**Testo estratto:**

Seconda tappa
L’uomo soprannaturale è schiavo del dovere, e
perciò, parsimonioso col suo tempo, l’impiega con ordine e vive secondo una
regola. Egli comprende che altrimenti dominerebbero il naturalismo, la vita
comoda e capricciosa, dal mattino fino alla sera.
L’uomo di azione privo di base soprannaturale
non tarda a farne l’esperienza. La mancanza dello spirito di fede nell’uso del
tempo lo conduce a tralasciare la lettura spirituale; oppure legge ancora, ma
non studia più. Per i Padri della Chiesa, era d’obbligo preparare l’omelia per
la domenica lungo l’intera settimana. Lui invece, a meno che non sia in gioco
la vanità, preferisce improvvisare, e lo fa sempre con inusuale fortuna, a
sentir lui. Preferisce le riviste ai libri, rinuncia alla sistematicità,
svolazza qua e là. Alla legge del lavoro, che è legge di preservazione, di
moralizzazione e di penitenza, egli si sottrae dissipando le ore di libertà e
desiderando disordinatamente di procurarsi delle distrazioni.
Egli trova faticoso e puramente teorico quel che
potrebbe imprigionare la sua libertà di movimento. Il tempo non gli basta per
tante opere e doveri sociali, e nemmeno per ciò che considera necessario alla
sua salute e ai suoi svaghi. Satana gli dice: «Dedichi ancora troppo tempo agli
esercizi di pietà: meditazione, Ufficio, Messa, atti di ministero...; bisogna
sfoltire!». E immancabilmente comincia ad abbreviare la meditazione, a farla
con irregolarità e, ahimé, a poco a poco arriva forse a sopprimerla del tutto.
La sveglia ad ora fissa, condizione indispensabile per rimanere fedeli
all’orazione, l’ha anch’essa ovviamente abbandonata, dato che egli si corica
sempre tardi e per giusti motivi.

**Compiti da svolgere:**
(A) Nel brano sull'uso del tempo, perché l'uomo d'azione privo di base soprannaturale ha abbandonato la sveglia ad ora fissa? Rispondi in una, due o tre frasi.
(B) Copia dal brano sull'uso del tempo tutto ciò che va da "Egli trova faticoso" fino a "sopprimerla del tutto.".
(C) Scrivi il seguito del brano sull'uso del tempo, partendo dopo la sua ultima frase.

[Voci di dati raccolte]
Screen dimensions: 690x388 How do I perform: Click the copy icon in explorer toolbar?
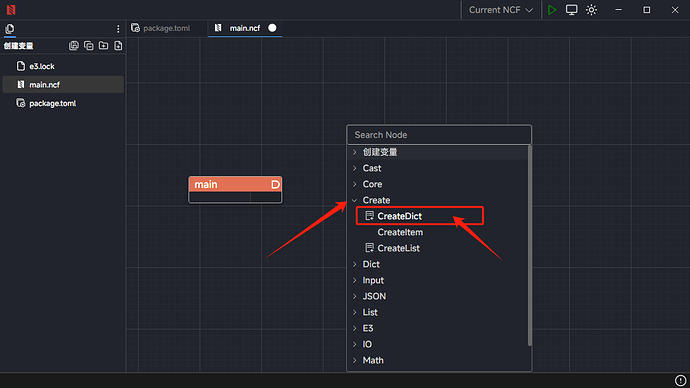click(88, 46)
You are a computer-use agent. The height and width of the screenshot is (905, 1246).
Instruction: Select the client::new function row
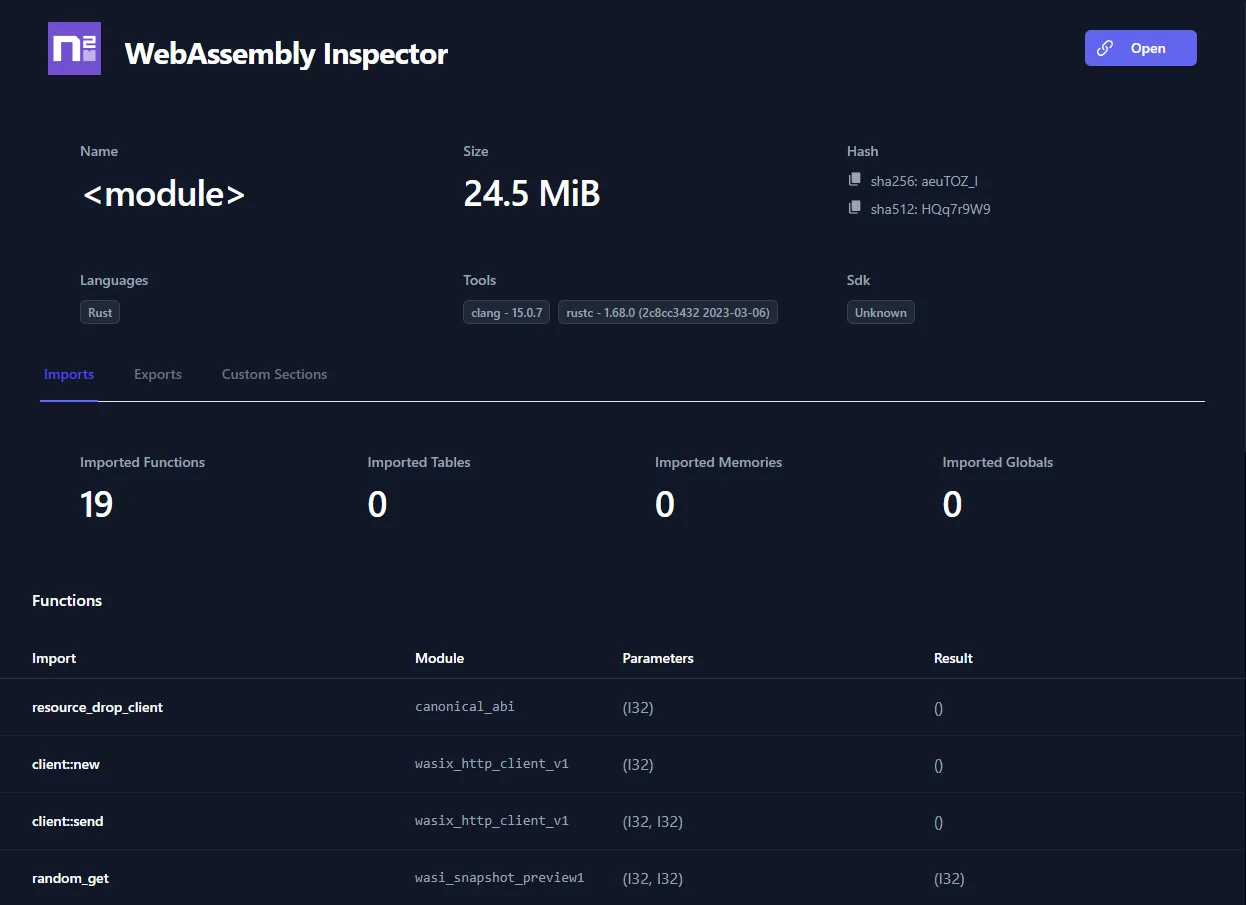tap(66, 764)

* * *

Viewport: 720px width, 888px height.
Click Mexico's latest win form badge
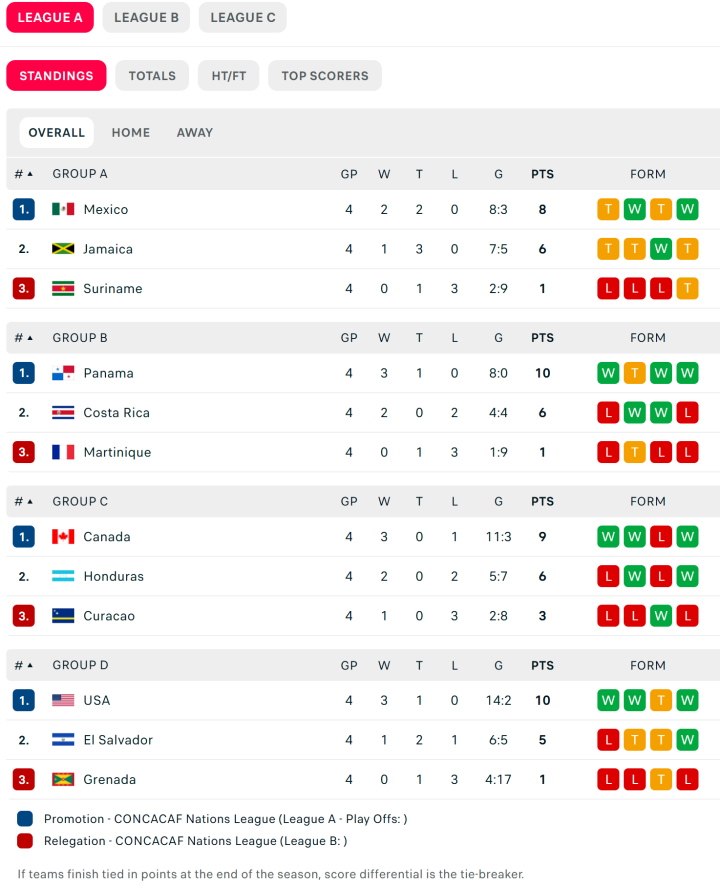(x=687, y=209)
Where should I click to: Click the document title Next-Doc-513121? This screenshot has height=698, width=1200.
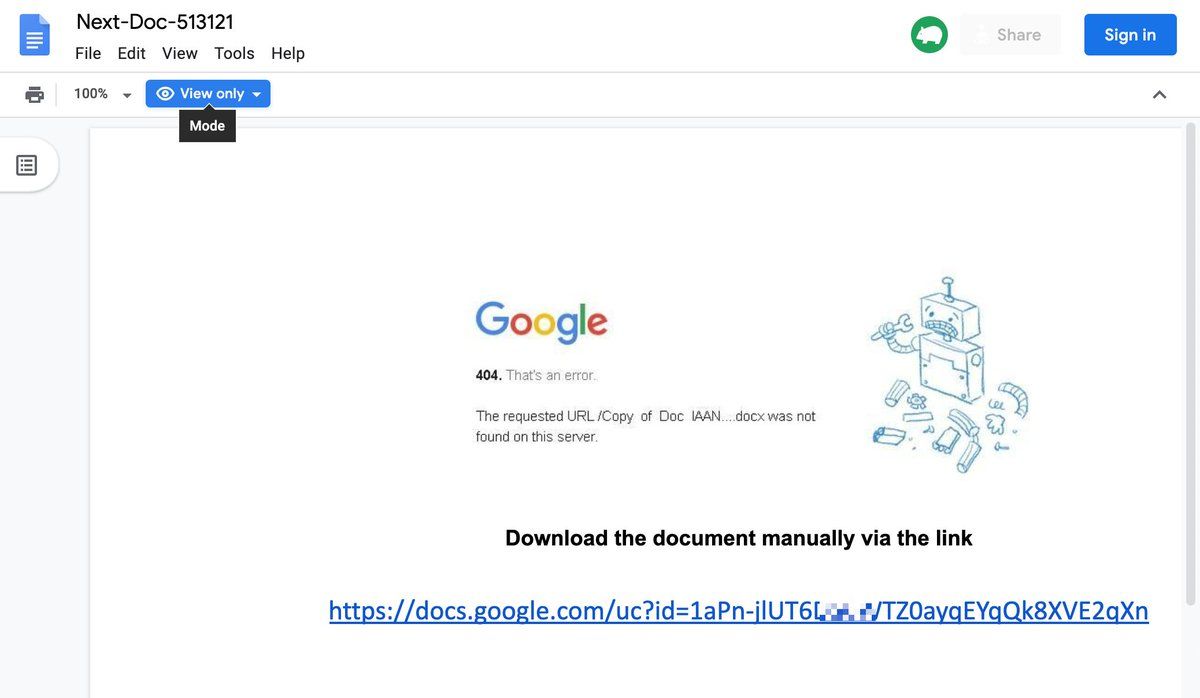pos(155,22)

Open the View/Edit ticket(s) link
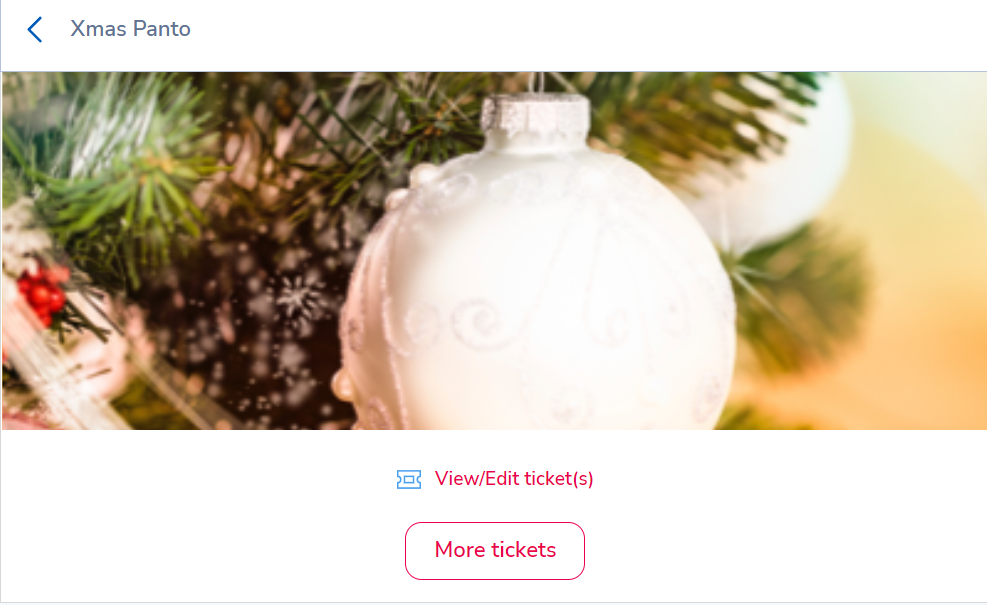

--

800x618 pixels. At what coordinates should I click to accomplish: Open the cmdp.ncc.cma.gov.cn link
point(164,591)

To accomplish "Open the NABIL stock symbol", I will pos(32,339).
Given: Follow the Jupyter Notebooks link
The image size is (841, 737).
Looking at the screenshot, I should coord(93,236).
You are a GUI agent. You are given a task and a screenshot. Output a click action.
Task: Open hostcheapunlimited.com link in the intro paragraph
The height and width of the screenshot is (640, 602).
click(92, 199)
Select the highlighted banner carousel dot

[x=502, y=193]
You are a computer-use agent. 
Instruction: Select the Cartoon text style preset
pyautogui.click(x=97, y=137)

**Risposte ai compiti:**
(A) Ha abbandonato la sveglia ad ora fissa perché si corica sempre tardi, e il brano aggiunge che lo fa per giusti motivi. Eppure quella sveglia era una condizione indispensabile per rimanere fedeli all'orazione.

(B)
Egli trova faticoso e puramente teorico quel che
potrebbe imprigionare la sua libertà di movimento. Il tempo non gli basta per
tante opere e doveri sociali, e nemmeno per ciò che considera necessario alla
sua salute e ai suoi svaghi. Satana gli dice: «Dedichi ancora troppo tempo agli
esercizi di pietà: meditazione, Ufficio, Messa, atti di ministero...; bisogna
sfoltire!». E immancabilmente comincia ad abbreviare la meditazione, a farla
con irregolarità e, ahimé, a poco a poco arriva forse a sopprimerla del tutto.

(C)
Orbene, nella vita attiva, abbandonare la
meditazione equivale a gettare a terra le armi davanti al nemico. «A meno di un
miracolo – dice sant’Alfonso – senza la preghiera si finisce col cadere nel
peccato mortale». E san Vincenzo de’ Paoli: «Un uomo senza preghiera non è
capace di nulla, nemmeno di rinunciare a se stesso in qualsiasi cosa: è la vita
animale pura e semplice». Alcuni autori attribuiscono a santa Teresa queste
parole: «Senza la preghiera, uno diventa ben presto o un bruto o un demonio. Se
voi non pregate, non avete più bisogno che il diavolo vi getti all’inferno: vi
ci gettate da soli! Il più grande peccatore, invece, se prega anche solo per un
quarto d’ora al giorno, si convertirà e, se persevererà, sarà sicuro della
salvezza eterna».
L’esperienza di anime sacerdotali o religiose
votate all’azione basta per stabilire questo: se un operaio apostolico, col
pretesto di occupazioni o di stanchezza, oppure per disgusto, pigrizia o
illusione, riduce facilmente la sua orazione a dieci o quindici minuti, invece
d’attenersi a mezz’ora di seria preghiera per riceverne lo slancio e la forza
necessarie per la giornata, egli cadrà fatalmente nella tiepidezza della
volontà.
Qui evidentemente non si tratta più
d’imperfezioni da evitare, ma di peccati veniali che brulicano.
L’impossibilità, in cui si è caduti, di vigilare alla custodia del cuore,
nasconde alla coscienza la maggior parte di tali mancanze: l’anima si è messa
nello stato di non vedere più. Come potrà allora combattere ciò che non
discerne più come difettoso? La malattia di languore è già molto avanzata ed è
la conseguenza di questa seconda tappa, che è caratterizzata dall’abbandono
dell’orazione e di ogni regolamento.